● **TASK REQUIREMENTS**
All of the data must be retyped exactly, with nothing left out.

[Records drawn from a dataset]
-------------------------
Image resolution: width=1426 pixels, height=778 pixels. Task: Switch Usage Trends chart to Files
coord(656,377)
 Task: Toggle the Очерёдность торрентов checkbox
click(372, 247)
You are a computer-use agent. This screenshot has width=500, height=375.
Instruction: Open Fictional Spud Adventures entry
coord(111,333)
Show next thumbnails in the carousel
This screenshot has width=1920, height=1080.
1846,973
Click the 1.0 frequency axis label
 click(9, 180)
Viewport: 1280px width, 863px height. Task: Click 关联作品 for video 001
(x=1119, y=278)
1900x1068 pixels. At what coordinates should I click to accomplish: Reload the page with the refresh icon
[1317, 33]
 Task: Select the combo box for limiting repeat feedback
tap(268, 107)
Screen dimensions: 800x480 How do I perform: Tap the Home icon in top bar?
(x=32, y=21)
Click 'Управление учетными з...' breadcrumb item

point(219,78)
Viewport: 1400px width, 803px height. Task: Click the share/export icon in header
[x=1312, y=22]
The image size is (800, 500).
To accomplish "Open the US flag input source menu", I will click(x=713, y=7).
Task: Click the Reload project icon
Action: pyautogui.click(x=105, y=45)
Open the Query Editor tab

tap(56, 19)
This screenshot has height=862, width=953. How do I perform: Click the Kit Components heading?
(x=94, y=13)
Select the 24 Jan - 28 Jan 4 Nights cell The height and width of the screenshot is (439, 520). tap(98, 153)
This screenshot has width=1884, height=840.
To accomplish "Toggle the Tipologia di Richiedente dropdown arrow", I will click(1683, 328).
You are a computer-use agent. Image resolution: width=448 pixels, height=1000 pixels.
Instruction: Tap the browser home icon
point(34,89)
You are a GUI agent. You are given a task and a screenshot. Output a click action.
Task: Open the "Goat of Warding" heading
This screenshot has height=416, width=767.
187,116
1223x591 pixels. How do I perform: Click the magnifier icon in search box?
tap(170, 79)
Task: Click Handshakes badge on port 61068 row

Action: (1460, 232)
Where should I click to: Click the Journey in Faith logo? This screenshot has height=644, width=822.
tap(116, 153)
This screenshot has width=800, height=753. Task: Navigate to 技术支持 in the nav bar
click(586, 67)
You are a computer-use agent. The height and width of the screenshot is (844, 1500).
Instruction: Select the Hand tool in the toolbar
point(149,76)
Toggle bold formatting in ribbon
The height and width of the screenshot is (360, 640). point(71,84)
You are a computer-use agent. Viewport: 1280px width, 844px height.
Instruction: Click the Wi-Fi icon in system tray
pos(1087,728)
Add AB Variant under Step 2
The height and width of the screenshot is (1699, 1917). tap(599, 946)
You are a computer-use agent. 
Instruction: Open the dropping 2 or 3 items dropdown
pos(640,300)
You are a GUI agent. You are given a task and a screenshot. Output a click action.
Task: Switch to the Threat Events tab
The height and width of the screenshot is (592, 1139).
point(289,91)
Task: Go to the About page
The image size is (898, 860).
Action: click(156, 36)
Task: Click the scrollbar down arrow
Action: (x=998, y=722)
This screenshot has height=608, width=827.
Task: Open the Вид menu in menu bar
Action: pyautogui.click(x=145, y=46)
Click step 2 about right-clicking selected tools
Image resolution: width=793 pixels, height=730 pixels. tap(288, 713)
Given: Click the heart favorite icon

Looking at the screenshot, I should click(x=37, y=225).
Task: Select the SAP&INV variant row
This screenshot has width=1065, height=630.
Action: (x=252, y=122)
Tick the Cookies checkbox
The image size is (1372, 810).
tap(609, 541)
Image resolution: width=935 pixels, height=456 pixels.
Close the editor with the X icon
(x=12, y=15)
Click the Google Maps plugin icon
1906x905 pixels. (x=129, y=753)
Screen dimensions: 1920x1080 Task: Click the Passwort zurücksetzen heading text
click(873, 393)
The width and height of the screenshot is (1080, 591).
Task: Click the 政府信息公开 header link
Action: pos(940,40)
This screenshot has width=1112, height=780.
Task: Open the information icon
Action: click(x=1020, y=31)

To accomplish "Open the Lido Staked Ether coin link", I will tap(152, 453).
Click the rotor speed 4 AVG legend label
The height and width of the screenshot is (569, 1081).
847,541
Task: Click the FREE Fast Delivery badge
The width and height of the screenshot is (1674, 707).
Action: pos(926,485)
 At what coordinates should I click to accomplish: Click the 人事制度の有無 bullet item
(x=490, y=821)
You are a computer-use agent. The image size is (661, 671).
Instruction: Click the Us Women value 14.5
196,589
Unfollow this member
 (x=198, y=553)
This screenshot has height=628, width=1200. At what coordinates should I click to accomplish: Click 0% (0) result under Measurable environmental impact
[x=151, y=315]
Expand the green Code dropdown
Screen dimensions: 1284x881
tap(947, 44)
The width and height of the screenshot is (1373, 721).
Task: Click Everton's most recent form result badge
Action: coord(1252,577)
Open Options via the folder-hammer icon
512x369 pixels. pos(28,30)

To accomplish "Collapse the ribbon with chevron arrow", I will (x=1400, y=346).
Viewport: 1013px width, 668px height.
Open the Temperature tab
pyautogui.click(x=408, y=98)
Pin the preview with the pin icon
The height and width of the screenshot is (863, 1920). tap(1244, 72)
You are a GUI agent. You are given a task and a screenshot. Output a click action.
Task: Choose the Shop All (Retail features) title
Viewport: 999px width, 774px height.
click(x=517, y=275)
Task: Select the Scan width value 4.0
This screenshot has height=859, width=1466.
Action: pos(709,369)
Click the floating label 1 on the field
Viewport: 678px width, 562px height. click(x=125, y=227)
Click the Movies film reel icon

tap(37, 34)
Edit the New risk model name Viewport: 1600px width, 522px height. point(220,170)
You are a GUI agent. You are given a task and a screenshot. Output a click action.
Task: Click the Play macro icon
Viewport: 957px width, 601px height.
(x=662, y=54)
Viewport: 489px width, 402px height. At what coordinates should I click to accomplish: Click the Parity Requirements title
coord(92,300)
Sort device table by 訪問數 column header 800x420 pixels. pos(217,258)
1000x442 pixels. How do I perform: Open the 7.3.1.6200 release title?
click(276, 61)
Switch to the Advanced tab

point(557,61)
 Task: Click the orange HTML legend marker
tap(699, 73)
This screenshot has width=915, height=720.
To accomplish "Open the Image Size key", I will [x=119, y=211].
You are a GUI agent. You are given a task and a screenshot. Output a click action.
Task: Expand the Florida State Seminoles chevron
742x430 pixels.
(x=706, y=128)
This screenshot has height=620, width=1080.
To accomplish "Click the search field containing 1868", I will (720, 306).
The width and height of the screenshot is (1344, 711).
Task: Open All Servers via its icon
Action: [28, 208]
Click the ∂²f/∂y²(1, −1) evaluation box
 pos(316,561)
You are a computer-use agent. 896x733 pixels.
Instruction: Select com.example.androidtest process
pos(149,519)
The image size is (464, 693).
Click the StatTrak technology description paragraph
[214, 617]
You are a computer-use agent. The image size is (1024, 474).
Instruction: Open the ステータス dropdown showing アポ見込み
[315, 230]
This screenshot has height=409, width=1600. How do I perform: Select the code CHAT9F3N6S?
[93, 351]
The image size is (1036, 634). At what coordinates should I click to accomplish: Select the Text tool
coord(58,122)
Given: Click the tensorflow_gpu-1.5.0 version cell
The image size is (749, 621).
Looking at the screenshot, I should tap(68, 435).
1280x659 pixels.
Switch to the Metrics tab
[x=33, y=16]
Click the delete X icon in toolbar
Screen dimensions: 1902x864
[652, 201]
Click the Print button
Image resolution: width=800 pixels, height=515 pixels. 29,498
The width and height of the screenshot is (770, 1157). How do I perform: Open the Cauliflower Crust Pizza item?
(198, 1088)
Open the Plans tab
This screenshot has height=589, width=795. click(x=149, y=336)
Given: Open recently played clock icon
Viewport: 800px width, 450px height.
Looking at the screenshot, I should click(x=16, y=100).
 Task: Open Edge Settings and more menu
-------------------------
● **RESULT FOR THIS EXERCISE**
Image resolution: width=1426 pixels, height=778 pixels. Task: Switch Usage Trends chart to Files
coord(656,377)
 Task: Toggle the Очерёдность торрентов checkbox
click(372, 247)
You are a computer-use agent. This screenshot has width=500, height=375.
Instruction: Open Fictional Spud Adventures entry
coord(111,333)
Show next thumbnails in the carousel
This screenshot has width=1920, height=1080.
1846,973
Click the 1.0 frequency axis label
 click(9, 180)
Viewport: 1280px width, 863px height. Task: Click 关联作品 for video 001
(x=1119, y=278)
1900x1068 pixels. At what coordinates should I click to accomplish: Reload the page with the refresh icon
[1317, 33]
 Task: Select the combo box for limiting repeat feedback
tap(268, 107)
Screen dimensions: 800x480 How do I perform: Tap the Home icon in top bar?
(x=32, y=21)
Click 'Управление учетными з...' breadcrumb item

point(219,78)
Viewport: 1400px width, 803px height. Task: Click the share/export icon in header
[x=1312, y=22]
The image size is (800, 500).
To accomplish "Open the US flag input source menu", I will click(x=713, y=7).
Task: Click the Reload project icon
Action: pyautogui.click(x=105, y=45)
Open the Query Editor tab

tap(56, 19)
This screenshot has height=862, width=953. How do I perform: Click the Kit Components heading?
(x=94, y=13)
Select the 24 Jan - 28 Jan 4 Nights cell The height and width of the screenshot is (439, 520). tap(98, 153)
This screenshot has width=1884, height=840.
To accomplish "Toggle the Tipologia di Richiedente dropdown arrow", I will click(1683, 328).
You are a computer-use agent. Image resolution: width=448 pixels, height=1000 pixels.
Instruction: Tap the browser home icon
point(34,89)
You are a GUI agent. You are given a task and a screenshot. Output a click action.
Task: Open the "Goat of Warding" heading
This screenshot has height=416, width=767.
187,116
1223x591 pixels. How do I perform: Click the magnifier icon in search box?
tap(170, 79)
Task: Click Handshakes badge on port 61068 row

Action: (1460, 232)
Where should I click to: Click the Journey in Faith logo? This screenshot has height=644, width=822.
tap(116, 153)
This screenshot has width=800, height=753. Task: Navigate to 技术支持 in the nav bar
click(586, 67)
You are a computer-use agent. The height and width of the screenshot is (844, 1500).
Instruction: Select the Hand tool in the toolbar
point(149,76)
Toggle bold formatting in ribbon
The height and width of the screenshot is (360, 640). point(71,84)
You are a computer-use agent. Viewport: 1280px width, 844px height.
Instruction: Click the Wi-Fi icon in system tray
pos(1087,728)
Add AB Variant under Step 2
The height and width of the screenshot is (1699, 1917). tap(599, 946)
You are a computer-use agent. 
Instruction: Open the dropping 2 or 3 items dropdown
pos(640,300)
You are a GUI agent. You are given a task and a screenshot. Output a click action.
Task: Switch to the Threat Events tab
The height and width of the screenshot is (592, 1139).
point(289,91)
Task: Go to the About page
The image size is (898, 860).
Action: click(156, 36)
Task: Click the scrollbar down arrow
Action: (x=998, y=722)
This screenshot has height=608, width=827.
Task: Open the Вид menu in menu bar
Action: pyautogui.click(x=145, y=46)
Click step 2 about right-clicking selected tools
Image resolution: width=793 pixels, height=730 pixels. tap(288, 713)
Given: Click the heart favorite icon

Looking at the screenshot, I should click(x=37, y=225).
Task: Select the SAP&INV variant row
This screenshot has width=1065, height=630.
Action: (x=252, y=122)
Tick the Cookies checkbox
The image size is (1372, 810).
tap(609, 541)
Image resolution: width=935 pixels, height=456 pixels.
Close the editor with the X icon
(x=12, y=15)
Click the Google Maps plugin icon
1906x905 pixels. (x=129, y=753)
Screen dimensions: 1920x1080 Task: Click the Passwort zurücksetzen heading text
click(873, 393)
The width and height of the screenshot is (1080, 591).
Task: Click the 政府信息公开 header link
Action: pos(940,40)
This screenshot has width=1112, height=780.
Task: Open the information icon
Action: click(x=1020, y=31)

To accomplish "Open the Lido Staked Ether coin link", I will tap(152, 453).
Click the rotor speed 4 AVG legend label
The height and width of the screenshot is (569, 1081).
847,541
Task: Click the FREE Fast Delivery badge
The width and height of the screenshot is (1674, 707).
Action: pos(926,485)
 At what coordinates should I click to accomplish: Click the 人事制度の有無 bullet item
(x=490, y=821)
You are a computer-use agent. The image size is (661, 671).
Instruction: Click the Us Women value 14.5
196,589
Unfollow this member
 (x=198, y=553)
This screenshot has height=628, width=1200. At what coordinates should I click to accomplish: Click 0% (0) result under Measurable environmental impact
[x=151, y=315]
Expand the green Code dropdown
Screen dimensions: 1284x881
tap(947, 44)
The width and height of the screenshot is (1373, 721).
Task: Click Everton's most recent form result badge
Action: coord(1252,577)
Open Options via the folder-hammer icon
512x369 pixels. pos(28,30)

To accomplish "Collapse the ribbon with chevron arrow", I will (x=1400, y=346).
Viewport: 1013px width, 668px height.
Open the Temperature tab
pyautogui.click(x=408, y=98)
Pin the preview with the pin icon
The height and width of the screenshot is (863, 1920). tap(1244, 72)
You are a GUI agent. You are given a task and a screenshot. Output a click action.
Task: Choose the Shop All (Retail features) title
Viewport: 999px width, 774px height.
click(x=517, y=275)
Task: Select the Scan width value 4.0
This screenshot has height=859, width=1466.
Action: pos(709,369)
Click the floating label 1 on the field
Viewport: 678px width, 562px height. click(x=125, y=227)
Click the Movies film reel icon

tap(37, 34)
Edit the New risk model name Viewport: 1600px width, 522px height. point(220,170)
You are a GUI agent. You are given a task and a screenshot. Output a click action.
Task: Click the Play macro icon
Viewport: 957px width, 601px height.
(x=662, y=54)
Viewport: 489px width, 402px height. At what coordinates should I click to accomplish: Click the Parity Requirements title
coord(92,300)
Sort device table by 訪問數 column header 800x420 pixels. pos(217,258)
1000x442 pixels. How do I perform: Open the 7.3.1.6200 release title?
click(276, 61)
Switch to the Advanced tab

point(557,61)
 Task: Click the orange HTML legend marker
tap(699, 73)
This screenshot has width=915, height=720.
To accomplish "Open the Image Size key", I will [x=119, y=211].
You are a GUI agent. You are given a task and a screenshot. Output a click action.
Task: Expand the Florida State Seminoles chevron
742x430 pixels.
(x=706, y=128)
This screenshot has height=620, width=1080.
To accomplish "Click the search field containing 1868", I will (720, 306).
The width and height of the screenshot is (1344, 711).
Task: Open All Servers via its icon
Action: [28, 208]
Click the ∂²f/∂y²(1, −1) evaluation box
 pos(316,561)
You are a computer-use agent. 896x733 pixels.
Instruction: Select com.example.androidtest process
pos(149,519)
The image size is (464, 693).
Click the StatTrak technology description paragraph
[214, 617]
You are a computer-use agent. The image size is (1024, 474).
Instruction: Open the ステータス dropdown showing アポ見込み
[315, 230]
This screenshot has height=409, width=1600. How do I perform: Select the code CHAT9F3N6S?
[93, 351]
The image size is (1036, 634). At what coordinates should I click to accomplish: Select the Text tool
coord(58,122)
Given: Click the tensorflow_gpu-1.5.0 version cell
The image size is (749, 621).
Looking at the screenshot, I should tap(68, 435).
1280x659 pixels.
Switch to the Metrics tab
[x=33, y=16]
Click the delete X icon in toolbar
Screen dimensions: 1902x864
[652, 201]
Click the Print button
Image resolution: width=800 pixels, height=515 pixels. 29,498
The width and height of the screenshot is (770, 1157). How do I perform: Open the Cauliflower Crust Pizza item?
(198, 1088)
Open the Plans tab
This screenshot has height=589, width=795. click(x=149, y=336)
Given: Open recently played clock icon
Viewport: 800px width, 450px height.
Looking at the screenshot, I should click(x=16, y=100).
 Task: Open Edge Settings and more menu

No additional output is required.